Exit polls conducted by the influential Asahi Shimbun daily showed that 24 per cent of voters in their 20s picked former military man Toshio Tamogami, second only to the 36 per cent for former health minister Yoichi Masuzoe, who won the election.

Among voters in their 30s, 17 per cent chose Mr Tamogami, against 15 per cent for former premier Morihiro Hosokawa. Mr Tamogami won 611,000 or 12 per cent of votes cast.

In his campaign speeches, Mr Tamogami denied that the Japanese imperial army had committed any wartime atrocities against Japan's neighbours. He was sacked from the air force in 2008 for publishing an essay that made the same allegations.

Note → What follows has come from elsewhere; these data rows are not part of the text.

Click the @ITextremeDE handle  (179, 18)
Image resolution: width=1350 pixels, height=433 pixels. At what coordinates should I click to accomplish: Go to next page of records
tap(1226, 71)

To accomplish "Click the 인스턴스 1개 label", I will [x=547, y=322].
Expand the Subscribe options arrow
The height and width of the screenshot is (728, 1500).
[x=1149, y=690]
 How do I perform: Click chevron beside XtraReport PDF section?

The electoral support for Mr Tamogami is consistent with the results of opinion polls that showed strong backing for Prime Minister Shinzo Abe's controversial visit to the Yasukuni war shrine in December last year.

The visit predictably upset China and South Korea, which regard the shrine as a symbol of Japan's militaristic past. Even the United States voiced its "disappointment", while Singapore expressed regret.

But a Jan 6 survey by the right-leaning Sankei Shimbun daily showed that support for Mr Abe's shrine visit and his plan to revise Japan's peace Constitution was widespread among the younger generation of Japanese.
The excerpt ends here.